Maksud dari seorang bayi ini adalah meminta air sebagai sumber kebijaksanaan hidup baginya untuk menjalani kehidupan ini. Kemudian pada akhir hidupnya ia selalu meminta oke untuk diminum sebelum meninggal.
Oleh sebab itu, setiap suku bangsa di belahan dunia ini memiliki falsafah sebagai sebuah pandangan hidup yang dapat menuntun kehidupan sehari-hari mereka. Maka bagi manusia Aplim Apom ok/me/mek dimaknai dengan manusia itu sendiri, manifestasi dirinya.
Hal ini bukan dipengaruhi oleh faktor geografis yang memiliki sumber mata air di setiap kampung melainkan sifat air itulah yang dapat dipengaruhi, dijiwai dan menghidupi alam semesta serta manusianya sehingga manusia Aplim Apom memiliki kebiasaan hidup yang dikatakan cukup tenang, damai, sabar dan mudah bergaul dengan orang lain.

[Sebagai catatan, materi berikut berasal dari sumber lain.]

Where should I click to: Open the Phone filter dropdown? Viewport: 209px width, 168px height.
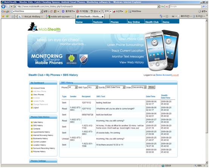pos(73,87)
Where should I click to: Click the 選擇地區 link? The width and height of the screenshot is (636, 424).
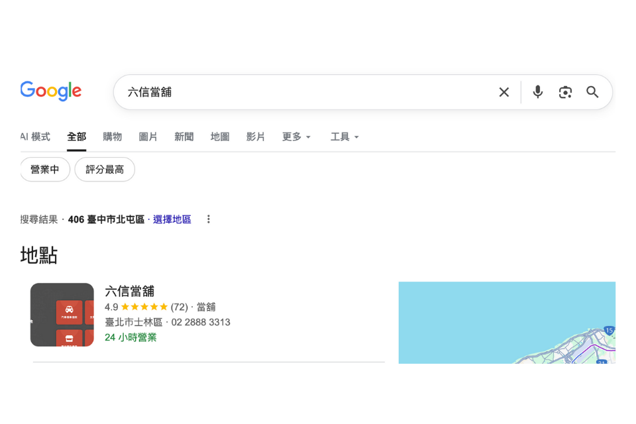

Karena itu, dalam tulisan refleksi ini penulis dapat menyimpulkan bahwa filsafat merangsang orang mempertanyakan dan mencari serta menemukan kebijaksanaan demi menata hidup yang lebih baik. Untuk memaknai hidup para filsuf mengintegrasikan pemahaman filsafatnya dengan melibatkan lingkungan atau alam, kebudayaan, realitas sosial dan lain sebagainya untuk memberi makna terhadap filsafatnya.
Begitu pula manusia Aplim Apom memiliki filsafat hidup yakni ok adalah salah satu dasar filsafat yang dipahami dan dihidupi oleh manusia Aplim Apom di Pegunungan Bintang. Sebab ok sebagai manifestasi manusia Aplim Apom sekaligus filosofis kehidupan dapat menuntun mereka menjadi manusia sejati dan bijaksana.
Manusia Aplim Apom menjunjung tinggi nilai-nilai kebaikan dalam kehidupan sehari-hari serta ok melampaui atau wujud tertinggi bagi mereka sehingga dihidupi kemudian dihayati sebagai kebijaksanaan hidup.